### WHAT NEEDS TO BE DONE
From the line with "Click Daddy's placeholder" through the line with "The width and height of the screenshot is (1568, 748).", repeat the entries verbatim, both end lines included, and add nothing.

### EXTRACTED INFORMATION
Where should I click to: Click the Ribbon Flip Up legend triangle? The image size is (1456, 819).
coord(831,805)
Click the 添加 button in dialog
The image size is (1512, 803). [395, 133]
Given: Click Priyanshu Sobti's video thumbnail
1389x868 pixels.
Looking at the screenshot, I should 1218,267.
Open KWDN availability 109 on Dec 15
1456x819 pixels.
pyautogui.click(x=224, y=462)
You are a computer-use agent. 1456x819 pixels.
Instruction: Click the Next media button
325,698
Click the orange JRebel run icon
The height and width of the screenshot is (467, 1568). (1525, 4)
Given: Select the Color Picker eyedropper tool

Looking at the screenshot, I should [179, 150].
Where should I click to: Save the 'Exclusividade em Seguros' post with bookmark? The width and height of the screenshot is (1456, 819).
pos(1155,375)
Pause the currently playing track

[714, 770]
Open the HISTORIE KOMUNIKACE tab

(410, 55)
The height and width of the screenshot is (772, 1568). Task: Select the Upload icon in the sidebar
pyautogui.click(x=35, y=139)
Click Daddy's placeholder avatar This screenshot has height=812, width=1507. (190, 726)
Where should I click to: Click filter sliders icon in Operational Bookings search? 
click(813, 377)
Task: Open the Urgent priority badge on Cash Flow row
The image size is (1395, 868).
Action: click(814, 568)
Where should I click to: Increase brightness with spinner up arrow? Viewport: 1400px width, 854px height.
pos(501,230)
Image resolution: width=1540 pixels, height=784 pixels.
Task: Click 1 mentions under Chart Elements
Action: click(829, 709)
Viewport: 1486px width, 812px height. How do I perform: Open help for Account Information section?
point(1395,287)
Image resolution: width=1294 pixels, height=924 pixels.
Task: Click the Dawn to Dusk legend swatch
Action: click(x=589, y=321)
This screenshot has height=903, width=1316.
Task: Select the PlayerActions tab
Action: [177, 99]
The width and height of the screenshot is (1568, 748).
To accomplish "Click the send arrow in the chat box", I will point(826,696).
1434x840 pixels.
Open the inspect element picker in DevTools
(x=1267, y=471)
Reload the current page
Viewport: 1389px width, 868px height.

### RESULT BELOW
Click Daddy's placeholder avatar This screenshot has height=812, width=1507. (190, 726)
Where should I click to: Click filter sliders icon in Operational Bookings search? 
click(813, 377)
Task: Open the Urgent priority badge on Cash Flow row
The image size is (1395, 868).
Action: click(814, 568)
Where should I click to: Increase brightness with spinner up arrow? Viewport: 1400px width, 854px height.
pos(501,230)
Image resolution: width=1540 pixels, height=784 pixels.
Task: Click 1 mentions under Chart Elements
Action: click(829, 709)
Viewport: 1486px width, 812px height. How do I perform: Open help for Account Information section?
point(1395,287)
Image resolution: width=1294 pixels, height=924 pixels.
Task: Click the Dawn to Dusk legend swatch
Action: click(x=589, y=321)
This screenshot has height=903, width=1316.
Task: Select the PlayerActions tab
Action: [177, 99]
The width and height of the screenshot is (1568, 748).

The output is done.